Я протянула ее, и он серьезно и внимательно стал рассматривать все черты на ладони, но молчал.
— Ну что же? — спросила я.
— Эта рука обещает много счастия тому, кто будет ею обладать и целовать ее, и потому я первый воспользуюсь. — Тут он с жаром поцеловал и пожал ее.
Я выдернула руку, сконфузилась, раскраснелась и убежала в другую комнату. Что это был за поцелуй! Если я проживу и сто лет, то и тогда я не позабуду его; лишь только я теперь подумаю о нем, то кажется, так и чувствую прикосновение его жарких губ; это воспоминание и теперь еще волнует меня, но в ту самую минуту со мной сделался мгновенный, непостижимый переворот; сердце забилось, кровь так и переливалась с быстротой, я чувствовала трепетание всякой жилки, душа ликовала. Но вместе с тем мне досадно было на Мишеля; я так была проникнута моими обязанностями к Лопухину, что считала и этот невинный поцелуй изменой с моей стороны и вероломством с его…
Во время бессонницы своей я стала сравнивать Лопухина с Лермонтовым; к чему говорить, на чьей стороне был перевес? Все нападки Мишеля на ум Лопухина, на его ничтожество в обществе, все, выключая его богатства, было уже для меня доступно и даже казалось довольно основательным; его же доверие к нему непростительно глупым и смешным. Поэтому я уже не далеко была от измены, но еще совершенно не понимала состояние моего сердца…»

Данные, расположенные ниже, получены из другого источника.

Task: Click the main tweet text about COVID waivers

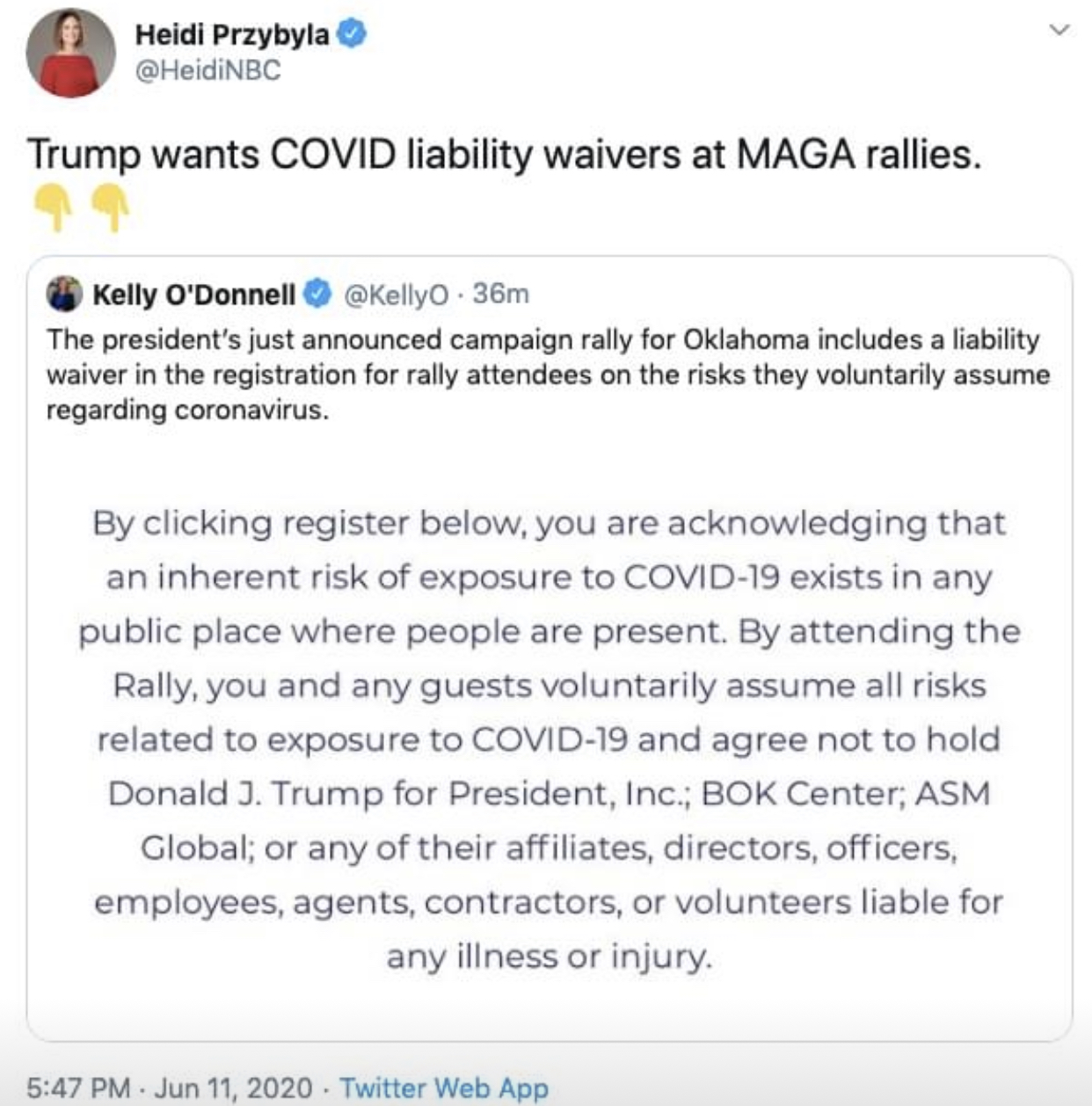Action: pos(503,155)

Что примечательно в этом описании, так это его поразительная искренность. Сушкова, ставшая жертвой очень злого розыгрыша, прототип жестоко описанной стареющей светской кокетки Лизы Негуровой в «Княгине Лиговской», не держит зла ни на Лермонтова, ни на себя; что было — то было; из песни слов не выкинешь. Многие позднейшие читатели воспринимают эту душевную открытость мемуаристки как возможность, едва ли не призыв к тому, чтобы осудить ее — пустую светскую красавицу. «Наполненным» и не светским умникам бы такую смелость в выражении чувств, такую бы искренность!